Factors such as acidosis and the use of CNS stimulants and depressants affect the CNS levels of lidocaine required to produce overt systemic effects. Objective adverse manifestations become increasingly apparent with increasing venous plasma levels above 6.0 mcg free base per mL. In the rhesus monkey, arterial blood levels of 18 - 21 µg/mL have been shown to be the threshold for convulsive activity.

How Supplied/Storage & Handling

HOW SUPPLIED

- Lidocaine hydrochloride 2% (34 mg/1.7 mL) (20 mg/mL) and Epinephrine 1:50,000 injection is available in cartons containing 5 blisters of 10 x 1.7 mL single-dose cartridges (NDC 0362-0262-05).

- Lidocaine hydrochloride 2% (34 mg/1.7 mL) (20 mg/mL) and Epinephrine 1:100,000 injection is available in cartons containing 5 blisters of 10 x 1.7 mL single-dose cartridges (NDC 0362-0898-05).

Store at controlled room temperature, below 25°C (77°F). Protect from light. Do not permit to freeze.

BOXES: For protection from light, retain in box until time of use. Once opened, the box should be reclosed by closing the end flap. Do not use if color is pinkish or darker than slightly yellow or if it contains a precipitate.

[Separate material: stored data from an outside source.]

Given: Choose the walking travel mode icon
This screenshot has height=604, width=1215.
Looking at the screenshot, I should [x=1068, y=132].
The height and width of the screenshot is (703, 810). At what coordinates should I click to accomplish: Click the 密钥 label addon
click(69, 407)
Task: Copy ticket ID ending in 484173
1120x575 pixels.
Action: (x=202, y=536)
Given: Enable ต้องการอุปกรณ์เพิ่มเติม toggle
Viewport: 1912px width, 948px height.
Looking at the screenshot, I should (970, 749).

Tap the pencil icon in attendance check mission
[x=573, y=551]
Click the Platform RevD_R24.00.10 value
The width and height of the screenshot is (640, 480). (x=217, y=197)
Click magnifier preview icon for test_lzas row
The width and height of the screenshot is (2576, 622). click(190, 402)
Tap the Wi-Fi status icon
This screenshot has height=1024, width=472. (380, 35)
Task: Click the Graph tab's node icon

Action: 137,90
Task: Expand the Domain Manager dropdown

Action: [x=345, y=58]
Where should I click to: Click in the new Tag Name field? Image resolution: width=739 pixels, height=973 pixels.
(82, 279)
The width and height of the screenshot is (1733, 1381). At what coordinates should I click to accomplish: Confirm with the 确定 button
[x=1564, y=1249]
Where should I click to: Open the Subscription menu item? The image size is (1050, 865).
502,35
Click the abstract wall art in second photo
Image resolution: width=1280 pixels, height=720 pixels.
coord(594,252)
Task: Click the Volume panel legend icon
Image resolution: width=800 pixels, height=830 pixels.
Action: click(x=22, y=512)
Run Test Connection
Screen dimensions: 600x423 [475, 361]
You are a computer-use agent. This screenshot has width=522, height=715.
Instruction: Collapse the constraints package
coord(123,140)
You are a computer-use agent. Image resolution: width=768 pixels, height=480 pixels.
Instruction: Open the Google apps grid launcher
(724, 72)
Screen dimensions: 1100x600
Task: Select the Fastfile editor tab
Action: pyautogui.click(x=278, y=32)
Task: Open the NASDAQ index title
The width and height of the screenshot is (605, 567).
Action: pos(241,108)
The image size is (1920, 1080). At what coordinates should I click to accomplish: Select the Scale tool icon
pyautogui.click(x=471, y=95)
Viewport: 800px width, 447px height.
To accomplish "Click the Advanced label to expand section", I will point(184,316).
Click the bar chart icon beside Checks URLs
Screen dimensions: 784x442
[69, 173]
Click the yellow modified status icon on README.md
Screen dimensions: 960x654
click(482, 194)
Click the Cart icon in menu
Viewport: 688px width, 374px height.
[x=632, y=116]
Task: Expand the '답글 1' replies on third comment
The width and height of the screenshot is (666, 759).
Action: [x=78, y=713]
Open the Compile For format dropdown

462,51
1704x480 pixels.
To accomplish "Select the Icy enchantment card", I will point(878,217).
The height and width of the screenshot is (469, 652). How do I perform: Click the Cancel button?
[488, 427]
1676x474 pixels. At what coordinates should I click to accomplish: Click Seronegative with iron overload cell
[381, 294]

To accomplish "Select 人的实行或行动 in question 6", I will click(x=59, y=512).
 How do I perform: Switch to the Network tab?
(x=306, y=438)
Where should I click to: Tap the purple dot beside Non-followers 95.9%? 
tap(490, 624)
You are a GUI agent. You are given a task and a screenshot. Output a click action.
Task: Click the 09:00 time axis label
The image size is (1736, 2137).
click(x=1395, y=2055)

STERILIZATION : STORAGE AND TECHNICAL PROCEDURES

  1. Cartridges should not be autoclaved, because the closures employed cannot withstand autoclaving temperatures and pressures.
  2. If chemical disinfection of anesthetic cartridges is desired, either isopropyl alcohol (91%) or 70% ethyl alcohol is recommended. Many commercially available brands of rubbing alcohol, as well as solutions of ethyl alcohol not of U.S.P grade, contain denaturants that are injurious to rubber and, therefore, are not to be used. It is recommended that chemical disinfection be accomplished just prior to use by wiping the cartridge cap thoroughly with a pledge of cotton that has been moistened with recommended alcohol.
  3. Certain metallic ions (mercury, zinc, copper, etc.) have been related to swelling and edema after local anesthesia in dentistry. Therefore, chemical disinfectants containing or releasing these ions are not recommended. Antirust tablets usually contain sodium nitrite or some similar agents that may be capable of releasing metal ions. Because of this, aluminium sealed cartridges should not be kept in such solutions.
  4. Quaternary ammonium salts, such as benzalkonium chloride, are electrolytically incompatible with aluminium. Cartridges of lidocaine hydrochloride and epinephrine injection, USP are sealed with aluminium caps and therefore should not be immersed in any solution containing these salts.
  5. To avoid leakage of solutions during injection, be sure to penetrate the center of the rubber diaphragm when loading the syringe. An off-center penetration produces an oval shaped puncture that allows leakage around the needle. Other causes of leakage and breakage include badly worn syringes, aspirating syringes with bent harpoons, the use of syringes not designed to take 1.7 mL cartridges, and inadvertent freezing.
  6. Cracking of glass cartridges is most often the result of an attempt to use a cartridge with an extruded plunger. An extruded plunger loses its lubrication and can be forced back into the cartridge only with difficulty. Cartridges with extruded plungers should be discarded.
  7. Store at controlled room temperature, below 25°C (77°F).
Mechanism of Action

Mechanism of action

Lidocaine stabilizes the neuronal membrane by inhibiting the ionic fluxes required for the initiation and conduction of nerve impulses, thereby effecting local anesthetic action.